What’s useful is that this scope isn’t limited to one type of tool. A Dataflow transforming a CSV has the same kind of upstream and downstream tracking as a Spark notebook joining two Lakehouse tables. That consistency is possible because Fabric’s internal service mesh treats these tools as peers, passing metadata the same way it passes the actual data. The fact you built something in SQL and your colleague built theirs in a visual Dataflow doesn’t mean you need two different ways to see the lineage.
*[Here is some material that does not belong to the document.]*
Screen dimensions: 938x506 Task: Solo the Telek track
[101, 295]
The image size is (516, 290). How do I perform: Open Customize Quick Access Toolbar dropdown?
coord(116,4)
This automatic, tool-agnostic mapping turns an abstract governance goal into something you can actually act on. Quality assurance teams can audit an entire calculation path, not just the last step. Compliance officers can prove that a sensitive field was removed at a specific transformation stage and never reintroduced. Analysts can check if two KPIs share a common base table before deciding whether they truly compare like-for-like. It’s not about policing work — it’s about trusting outputs because you can see and verify every step that shaped them.

In a BI environment, trust is fragile. One unexplained spike or mismatch erodes confidence quickly. When you’ve got transformation-level lineage baked in, you can answer “Where did this number come from?” with more than a shrug. You can click your way from the report through each transformation, all the way back to the original record. And when that degree of traceability is combined with governance controls, permissions, and catalogs, the result isn’t just visibility — it’s an entire data estate where every decision and every metric can be backed by proof. That’s what ties all of these capabilities together into something more than the sum of their parts.

Conclusion

In Fabric, lineage, permissions, logging, and cataloging aren’t extra features you bolt on later — they hold the Lakehouse together. They work in the background, connecting every source, transformation, and report with rules and proof you can actually rely on.

The clearer you see your data’s actual journey, the more confidently you can use it without creating risk. That’s the difference between trusting a number because it “looks right” and trusting it because you’ve verified every step.

Tomorrow, pick one of your data flows. Trace it start to finish. See what’s recorded — and what that visibility could save you.